**Textauszug:**
-.-.-

Auch Banker lesen Goethe. „Denn was man Schwarz auf Weiß besitzt, kann man getrost nach Hause tragen“, gehört zu den besonders gern zitierten Sätzen des deutschen Dichters. Viele Betreiber von PV-Anlagen werden da nicht widersprechen. Aber sie übersehen dabei, dass nicht jeder Vertrag für jede betroffene Partei von Vorteil ist. Einspeiseverträge beispielsweise können für Anlagenbetreiber ungünstig sein (siehe photovoltaik08/2008). Andererseits erleichtern sie unter Umständen die Kreditvergabe. Denn Geldinstitute möchten sich für den Fall, dass der Anlagenbetreiber seinen Zahlungsverpflichtungen nicht nachkommt, entsprechend absichern. Daher fällt im Rahmen von Kreditgesprächen oft die Frage, ob der Anlagenbetreiber einen Einspeisevertrag mit dem Netzbetreiber abgeschlossen habe – dies sei Voraussetzung für eine wirksame Forderungsabtretung.

Auch ohne Einspeisevertrag

Eine Verpflichtung, mit dem Netzbetreiber einen Einspeisevertrag abzuschließen, gibt es jedoch nach wie vor nicht: Im EEG 2009 ist in Paragraf 4 Absatz 1 geregelt, dass der Netzbetreiber die Erfüllung seiner EEG-Verpflichtungen nicht vom Abschluss eines Vertrags abhängig machen darf. Im EEG 2004 enthielt Paragraf 12 Absatz 1 eine gleichartige Norm. Mittlerweile gibt es diverse Anlagenbetreiber, die keinen Einspeisevertrag mit dem Netzbetreiber abgeschlossen haben.

-.-.-

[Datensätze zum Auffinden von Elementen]
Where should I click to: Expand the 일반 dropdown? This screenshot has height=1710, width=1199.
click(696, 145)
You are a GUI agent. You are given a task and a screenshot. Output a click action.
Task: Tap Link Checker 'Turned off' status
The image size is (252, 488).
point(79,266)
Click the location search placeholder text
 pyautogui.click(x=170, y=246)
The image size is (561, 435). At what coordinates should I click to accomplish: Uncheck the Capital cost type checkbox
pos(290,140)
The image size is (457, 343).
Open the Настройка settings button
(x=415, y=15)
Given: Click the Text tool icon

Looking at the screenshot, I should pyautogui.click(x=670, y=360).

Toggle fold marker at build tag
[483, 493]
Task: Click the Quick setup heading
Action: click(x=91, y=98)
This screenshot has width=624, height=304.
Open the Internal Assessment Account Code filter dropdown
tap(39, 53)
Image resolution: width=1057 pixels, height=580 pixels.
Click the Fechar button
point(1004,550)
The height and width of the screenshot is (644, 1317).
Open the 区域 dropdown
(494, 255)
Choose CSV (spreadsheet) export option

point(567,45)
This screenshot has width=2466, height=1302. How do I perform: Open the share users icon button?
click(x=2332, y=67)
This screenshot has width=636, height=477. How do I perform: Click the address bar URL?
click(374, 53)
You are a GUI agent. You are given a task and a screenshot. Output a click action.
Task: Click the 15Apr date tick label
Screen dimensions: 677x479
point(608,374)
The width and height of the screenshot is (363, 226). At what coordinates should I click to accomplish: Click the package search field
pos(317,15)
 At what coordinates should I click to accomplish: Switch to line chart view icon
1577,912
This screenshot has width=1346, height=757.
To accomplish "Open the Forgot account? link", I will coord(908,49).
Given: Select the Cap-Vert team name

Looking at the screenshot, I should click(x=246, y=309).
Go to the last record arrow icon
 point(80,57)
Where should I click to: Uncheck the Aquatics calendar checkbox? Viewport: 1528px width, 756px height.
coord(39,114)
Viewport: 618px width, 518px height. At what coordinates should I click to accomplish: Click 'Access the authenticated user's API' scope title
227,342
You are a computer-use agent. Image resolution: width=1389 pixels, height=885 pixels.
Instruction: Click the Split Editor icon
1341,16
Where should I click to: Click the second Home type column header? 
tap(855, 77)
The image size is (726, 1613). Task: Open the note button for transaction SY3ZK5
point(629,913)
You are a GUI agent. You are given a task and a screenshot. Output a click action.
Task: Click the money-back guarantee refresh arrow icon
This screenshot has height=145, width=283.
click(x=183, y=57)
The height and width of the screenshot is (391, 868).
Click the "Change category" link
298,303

-.-.-

**Aufgabenstellung:** Welche Vorschrift des EEG 2009 verbietet laut dem Text über Einspeiseverträge dem Netzbetreiber, die Erfüllung seiner EEG-Verpflichtungen vom Abschluss eines Vertrags abhängig zu machen?

**Vollständige Lösung:** Paragraf 4 Absatz 1 des EEG 2009.